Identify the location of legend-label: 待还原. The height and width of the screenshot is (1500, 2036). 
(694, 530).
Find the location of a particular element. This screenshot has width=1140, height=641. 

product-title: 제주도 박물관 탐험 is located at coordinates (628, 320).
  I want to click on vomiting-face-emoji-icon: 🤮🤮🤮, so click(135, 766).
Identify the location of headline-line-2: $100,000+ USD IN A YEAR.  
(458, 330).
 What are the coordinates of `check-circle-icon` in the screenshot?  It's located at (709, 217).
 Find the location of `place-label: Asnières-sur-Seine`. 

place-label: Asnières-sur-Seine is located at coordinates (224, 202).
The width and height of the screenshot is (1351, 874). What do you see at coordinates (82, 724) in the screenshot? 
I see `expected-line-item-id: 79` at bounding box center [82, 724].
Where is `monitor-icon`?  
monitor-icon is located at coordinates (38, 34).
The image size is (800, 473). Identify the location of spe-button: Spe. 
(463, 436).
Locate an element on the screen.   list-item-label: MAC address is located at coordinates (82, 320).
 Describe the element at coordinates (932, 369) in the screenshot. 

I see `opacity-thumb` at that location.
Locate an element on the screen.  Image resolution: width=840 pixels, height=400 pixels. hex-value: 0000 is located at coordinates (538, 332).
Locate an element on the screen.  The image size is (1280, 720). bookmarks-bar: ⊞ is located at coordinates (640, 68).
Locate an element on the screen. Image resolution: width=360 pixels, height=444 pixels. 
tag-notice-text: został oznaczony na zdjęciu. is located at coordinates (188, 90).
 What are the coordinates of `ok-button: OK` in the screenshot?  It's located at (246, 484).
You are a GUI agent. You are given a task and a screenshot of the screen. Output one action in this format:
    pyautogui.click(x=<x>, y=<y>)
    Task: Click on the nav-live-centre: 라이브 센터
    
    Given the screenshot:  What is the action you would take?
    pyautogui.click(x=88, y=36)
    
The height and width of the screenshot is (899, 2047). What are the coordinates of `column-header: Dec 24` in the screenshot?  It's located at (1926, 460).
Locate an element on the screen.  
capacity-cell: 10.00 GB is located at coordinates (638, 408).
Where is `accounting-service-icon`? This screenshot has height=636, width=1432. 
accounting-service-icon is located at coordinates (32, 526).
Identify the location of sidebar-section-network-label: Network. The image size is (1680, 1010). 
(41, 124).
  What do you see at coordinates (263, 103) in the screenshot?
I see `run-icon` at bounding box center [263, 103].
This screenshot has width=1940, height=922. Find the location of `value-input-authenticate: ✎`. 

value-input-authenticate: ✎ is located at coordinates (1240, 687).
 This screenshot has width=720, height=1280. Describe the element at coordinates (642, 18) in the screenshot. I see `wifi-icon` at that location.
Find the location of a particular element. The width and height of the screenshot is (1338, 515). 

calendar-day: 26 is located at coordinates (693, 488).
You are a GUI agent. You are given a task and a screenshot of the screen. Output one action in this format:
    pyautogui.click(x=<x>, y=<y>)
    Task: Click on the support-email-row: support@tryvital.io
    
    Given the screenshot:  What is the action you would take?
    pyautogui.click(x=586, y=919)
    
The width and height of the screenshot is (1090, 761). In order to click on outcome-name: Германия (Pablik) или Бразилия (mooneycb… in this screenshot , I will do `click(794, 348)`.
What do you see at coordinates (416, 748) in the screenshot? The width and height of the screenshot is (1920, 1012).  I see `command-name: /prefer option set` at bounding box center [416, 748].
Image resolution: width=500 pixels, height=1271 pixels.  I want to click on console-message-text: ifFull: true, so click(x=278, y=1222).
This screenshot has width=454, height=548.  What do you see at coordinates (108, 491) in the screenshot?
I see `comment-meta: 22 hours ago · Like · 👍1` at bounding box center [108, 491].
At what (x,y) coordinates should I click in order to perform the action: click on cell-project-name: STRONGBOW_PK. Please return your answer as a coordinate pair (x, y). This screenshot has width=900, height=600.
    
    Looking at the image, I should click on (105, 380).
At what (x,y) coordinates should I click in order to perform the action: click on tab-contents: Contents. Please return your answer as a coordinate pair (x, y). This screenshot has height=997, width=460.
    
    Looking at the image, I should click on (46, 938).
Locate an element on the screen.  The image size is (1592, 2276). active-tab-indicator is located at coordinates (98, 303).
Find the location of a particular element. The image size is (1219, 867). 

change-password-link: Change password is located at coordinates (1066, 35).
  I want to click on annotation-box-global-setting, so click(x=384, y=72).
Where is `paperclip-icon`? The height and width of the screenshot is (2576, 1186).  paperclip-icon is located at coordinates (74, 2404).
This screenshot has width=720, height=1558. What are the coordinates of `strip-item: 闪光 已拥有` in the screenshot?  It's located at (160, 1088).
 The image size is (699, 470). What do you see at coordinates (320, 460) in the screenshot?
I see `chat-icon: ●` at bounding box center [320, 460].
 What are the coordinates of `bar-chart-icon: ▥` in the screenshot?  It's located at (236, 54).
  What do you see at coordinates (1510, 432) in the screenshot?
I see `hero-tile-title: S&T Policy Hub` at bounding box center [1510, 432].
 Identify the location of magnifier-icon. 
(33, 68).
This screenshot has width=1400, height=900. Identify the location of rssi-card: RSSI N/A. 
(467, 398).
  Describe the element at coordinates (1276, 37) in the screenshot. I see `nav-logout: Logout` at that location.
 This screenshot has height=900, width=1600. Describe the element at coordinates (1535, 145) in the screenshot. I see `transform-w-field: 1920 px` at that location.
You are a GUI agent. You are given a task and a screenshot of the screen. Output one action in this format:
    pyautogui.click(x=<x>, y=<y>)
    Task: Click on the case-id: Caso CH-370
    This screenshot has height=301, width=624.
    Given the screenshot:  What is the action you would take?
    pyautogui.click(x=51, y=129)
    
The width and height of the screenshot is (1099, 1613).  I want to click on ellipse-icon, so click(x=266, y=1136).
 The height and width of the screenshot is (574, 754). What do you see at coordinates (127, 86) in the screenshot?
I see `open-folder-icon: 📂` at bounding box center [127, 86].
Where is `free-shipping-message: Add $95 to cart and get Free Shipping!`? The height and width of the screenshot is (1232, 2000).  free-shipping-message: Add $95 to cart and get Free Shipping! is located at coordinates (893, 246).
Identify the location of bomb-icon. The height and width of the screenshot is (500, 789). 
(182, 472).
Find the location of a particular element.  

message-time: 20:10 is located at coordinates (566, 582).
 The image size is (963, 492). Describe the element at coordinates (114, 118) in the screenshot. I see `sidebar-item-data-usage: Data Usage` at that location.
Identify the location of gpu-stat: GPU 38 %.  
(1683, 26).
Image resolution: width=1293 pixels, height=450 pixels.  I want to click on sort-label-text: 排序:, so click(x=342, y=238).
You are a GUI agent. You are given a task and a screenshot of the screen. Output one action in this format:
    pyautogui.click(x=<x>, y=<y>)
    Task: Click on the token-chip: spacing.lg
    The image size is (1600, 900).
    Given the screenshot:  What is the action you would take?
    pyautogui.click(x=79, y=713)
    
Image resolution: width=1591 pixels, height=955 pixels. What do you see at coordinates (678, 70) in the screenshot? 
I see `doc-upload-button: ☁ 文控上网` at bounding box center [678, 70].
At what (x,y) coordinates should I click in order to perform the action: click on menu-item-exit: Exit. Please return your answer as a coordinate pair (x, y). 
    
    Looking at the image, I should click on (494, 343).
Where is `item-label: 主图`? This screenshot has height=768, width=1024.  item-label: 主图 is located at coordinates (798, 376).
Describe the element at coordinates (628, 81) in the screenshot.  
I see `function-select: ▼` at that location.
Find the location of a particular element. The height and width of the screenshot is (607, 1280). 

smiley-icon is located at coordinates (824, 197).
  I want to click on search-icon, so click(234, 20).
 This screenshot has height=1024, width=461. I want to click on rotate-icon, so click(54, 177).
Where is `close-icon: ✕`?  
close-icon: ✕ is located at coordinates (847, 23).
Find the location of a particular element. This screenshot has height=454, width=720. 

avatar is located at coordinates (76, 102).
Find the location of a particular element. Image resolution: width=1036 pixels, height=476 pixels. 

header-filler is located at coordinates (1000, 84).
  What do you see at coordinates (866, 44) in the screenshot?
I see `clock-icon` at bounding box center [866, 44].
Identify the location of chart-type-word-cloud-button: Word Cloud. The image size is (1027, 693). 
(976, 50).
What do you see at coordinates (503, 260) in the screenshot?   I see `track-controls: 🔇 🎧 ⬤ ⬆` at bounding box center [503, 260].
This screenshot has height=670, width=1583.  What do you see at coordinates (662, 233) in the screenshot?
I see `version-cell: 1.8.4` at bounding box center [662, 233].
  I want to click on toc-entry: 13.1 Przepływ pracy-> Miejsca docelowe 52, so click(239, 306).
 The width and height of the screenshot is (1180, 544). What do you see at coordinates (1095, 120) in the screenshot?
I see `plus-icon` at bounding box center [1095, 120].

━━━

--- Порядок выполнения ---
Оформите как JSON-список строк фрагмент листинга, начиная со строки, где есть "This screenshot has width=454, height=548.", и заканчивая строкой, где есть "coordinates (74, 2404).", включительно. Каждой строке должно соответствовать одно значение списка, пустые строки пропустите.

--- Ваш ответ ---
[
  "This screenshot has width=454, height=548.  What do you see at coordinates (108, 491) in the screenshot?",
  "I see `comment-meta: 22 hours ago · Like · 👍1` at bounding box center [108, 491].",
  "At what (x,y) coordinates should I click in order to perform the action: click on cell-project-name: STRONGBOW_PK. Please return your answer as a coordinate pair (x, y). This screenshot has width=900, height=600.",
  "    Looking at the image, I should click on (105, 380).",
  "At what (x,y) coordinates should I click in order to perform the action: click on tab-contents: Contents. Please return your answer as a coordinate pair (x, y). This screenshot has height=997, width=460.",
  "    Looking at the image, I should click on (46, 938).",
  "Locate an element on the screen.  The image size is (1592, 2276). active-tab-indicator is located at coordinates (98, 303).",
  "Find the location of a particular element. The image size is (1219, 867). ",
  "change-password-link: Change password is located at coordinates (1066, 35).",
  "  I want to click on annotation-box-global-setting, so click(x=384, y=72).",
  "Where is `paperclip-icon`? The height and width of the screenshot is (2576, 1186).  paperclip-icon is located at coordinates (74, 2404)."
]